Divisions of 1Epigenomics and Cancer Risk Factors, 2Theoretical Bioinformatics, 3Biostatistics, and 4Molecular Genetics; 5Department of Translational Oncology, National Center for Tumor Diseases (NCT), The German Cancer Research Center (DKFZ); 6Department of Medicine V, University of Heidelberg, Heidelberg; 7Department of Medicine, University of Freiburg Medical Center, Freiburg; 8Department of Internal Medicine III, University of Ulm, Ulm; 9The German Cancer Consortium, Germany; 10Department of Medicine, University of California at San Diego Moores Cancer Center, La Jolla, California; and 11Division of Hematology, The Ohio State University, Columbus, Ohio.
Cancer Discov. 2014 Mar;4(3):348-61. doi: 10.1158/2159-8290.CD-13-0349. Epub 2013 Dec 19.
Although clonal selection by genetic driver aberrations in cancer is well documented, the ability of epigenetic alterations to promote tumor evolution is undefined. We used 450k arrays and next-generation sequencing to evaluate intratumor heterogeneity and evolution of DNA methylation and genetic aberrations in chronic lymphocytic leukemia (CLL).

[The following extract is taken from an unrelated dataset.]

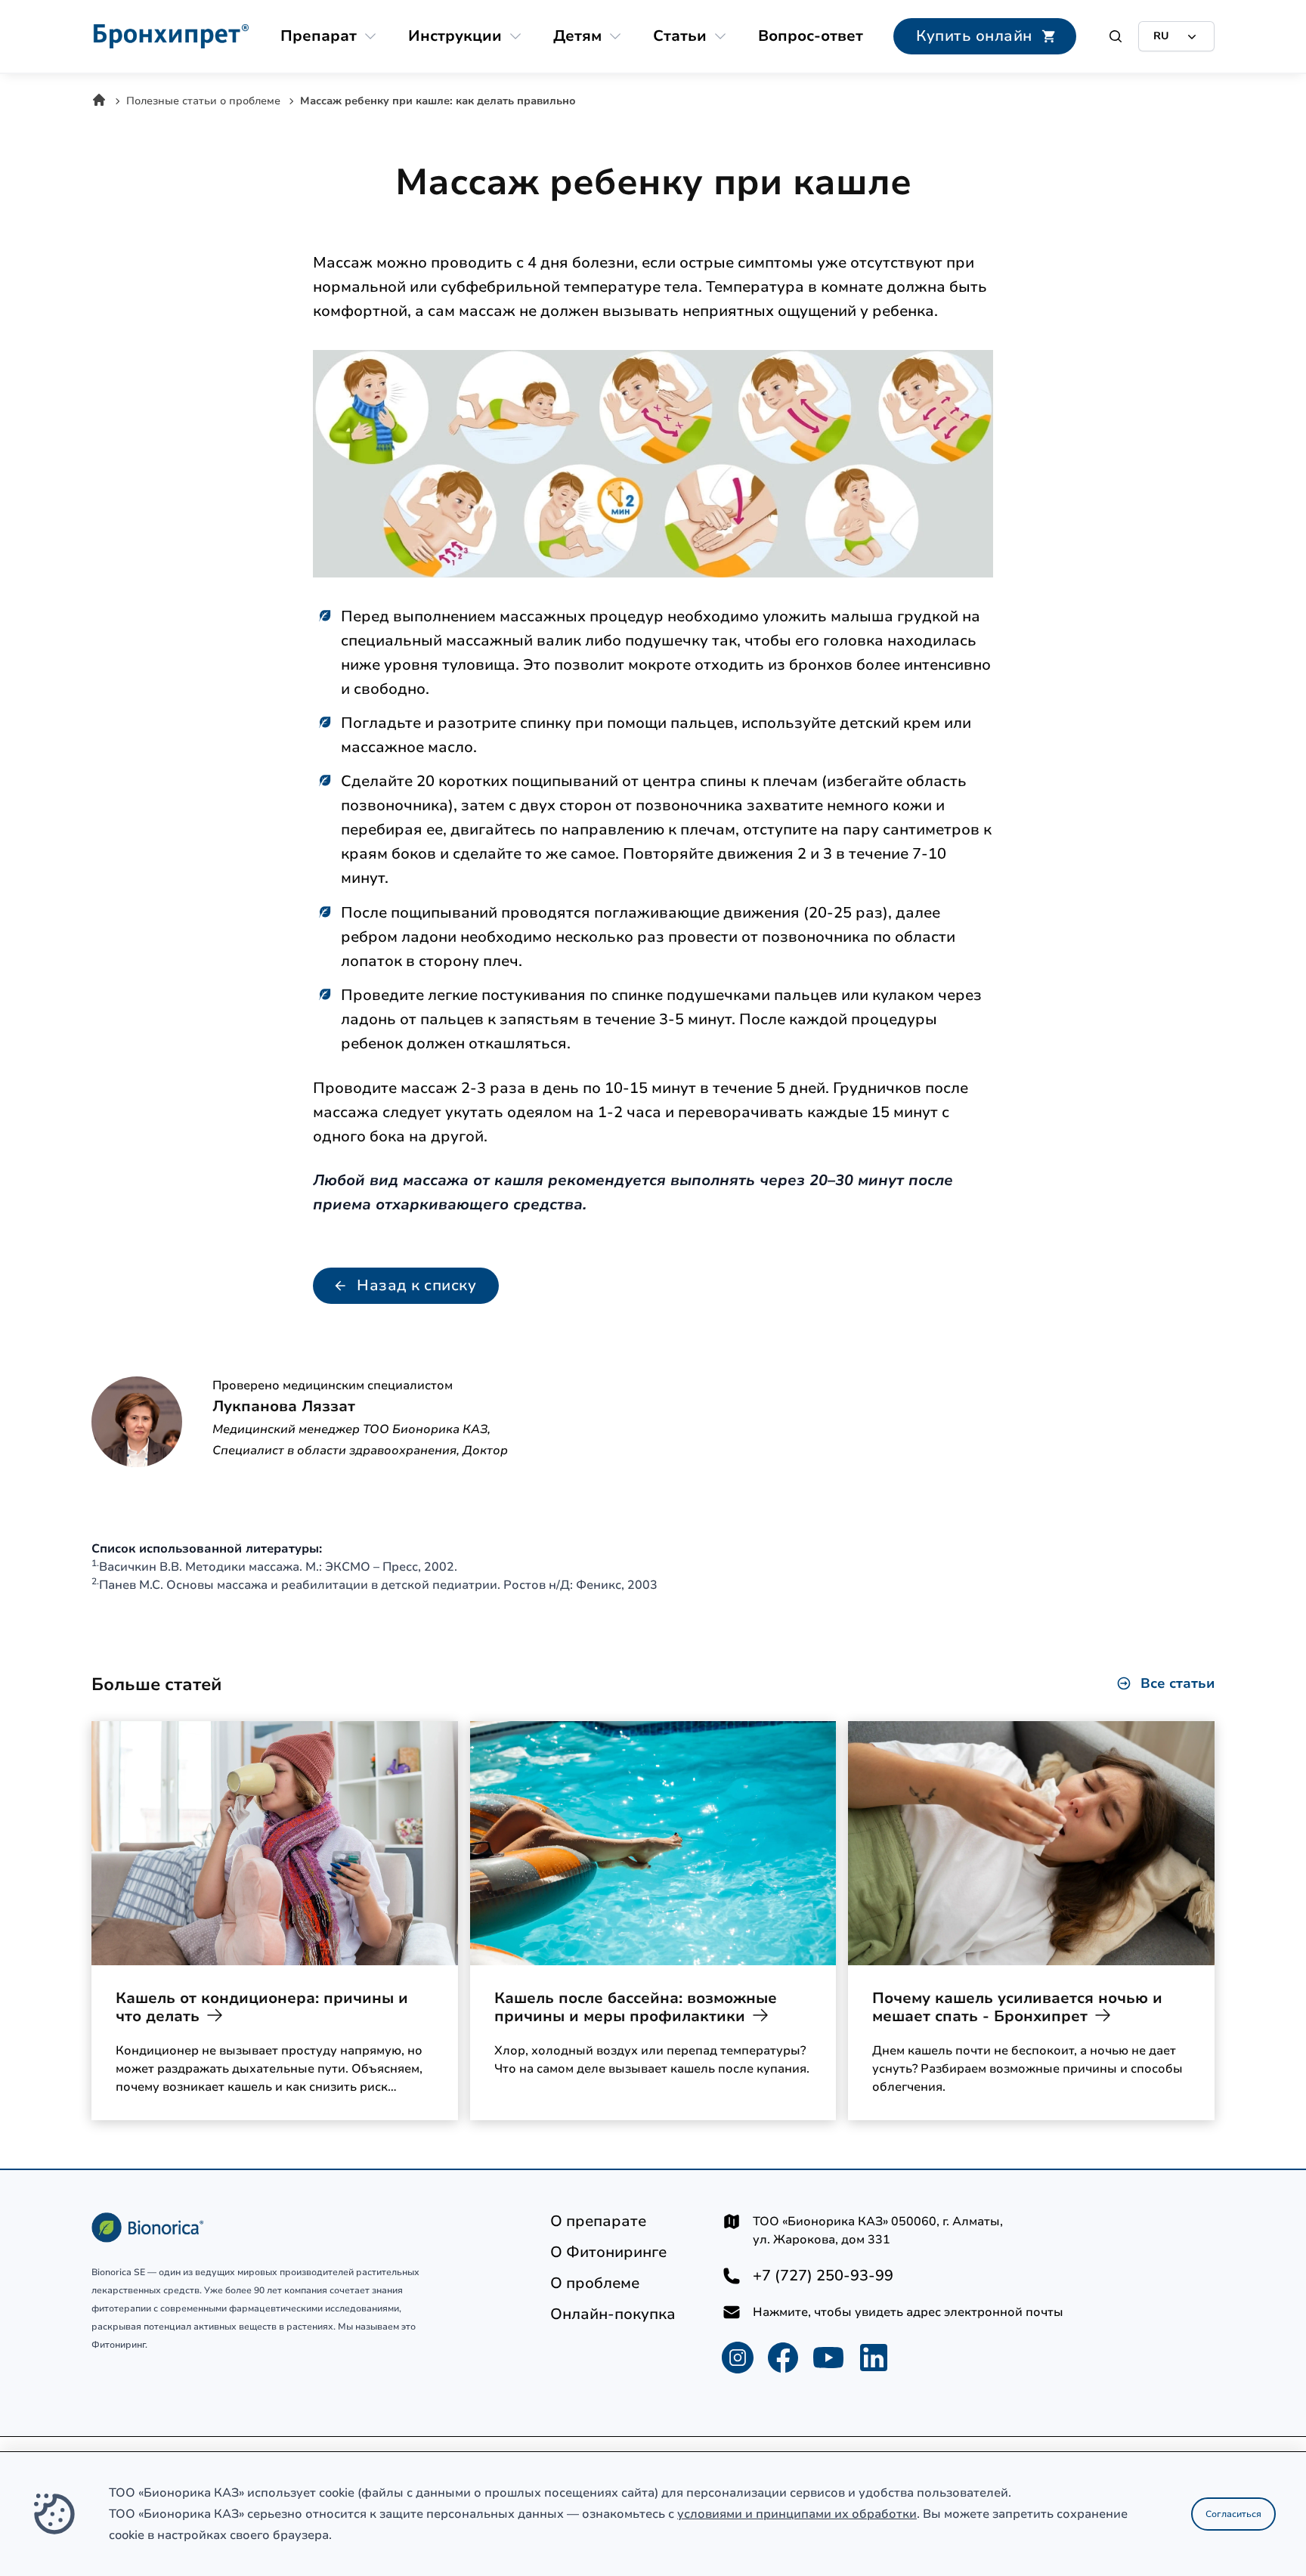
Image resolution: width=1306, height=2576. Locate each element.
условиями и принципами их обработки (797, 2514)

CLL cases exhibit vast interpatient differences in intratumor methylation heterogeneity, with genetically clonal cases maintaining low methylation heterogeneity and up to 10% of total CpGs in a monoallelically methylated state. Increasing methylation heterogeneity correlates with advanced genetic subclonal complexity. Selection of novel DNA methylation patterns is observed only in cases that undergo genetic evolution, and independent genetic evolution is uncommon and is restricted to low-risk alterations. These results reveal that although evolution of DNA methylation occurs in high-risk, clinically progressive cases, positive selection of novel methylation patterns entails coevolution of genetic alteration(s) in CLL.
尽管癌症中遗传驱动突变的克隆选择已得到充分证实,但表观遗传改变促进肿瘤进化的能力尚未确定。我们使用 450k 阵列和下一代测序来评估慢性淋巴细胞白血病 (CLL) 中肿瘤内异质性和 DNA 甲基化及遗传异常的演变。CLL 病例在肿瘤内甲基化异质性方面表现出巨大的个体间差异,遗传克隆病例保持低甲基化异质性,多达 10%的总 CpG 呈单等位基因甲基化状态。甲基化异质性的增加与先进的遗传亚克隆复杂性相关。只有在经历遗传进化的病例中才观察到新的 DNA 甲基化模式的选择,而独立的遗传进化并不常见,仅限于低风险改变。这些结果表明,尽管 DNA 甲基化的进化发生在高危、临床进展的病例中,但新的甲基化模式的正选择需要 CLL 中遗传改变的共同进化。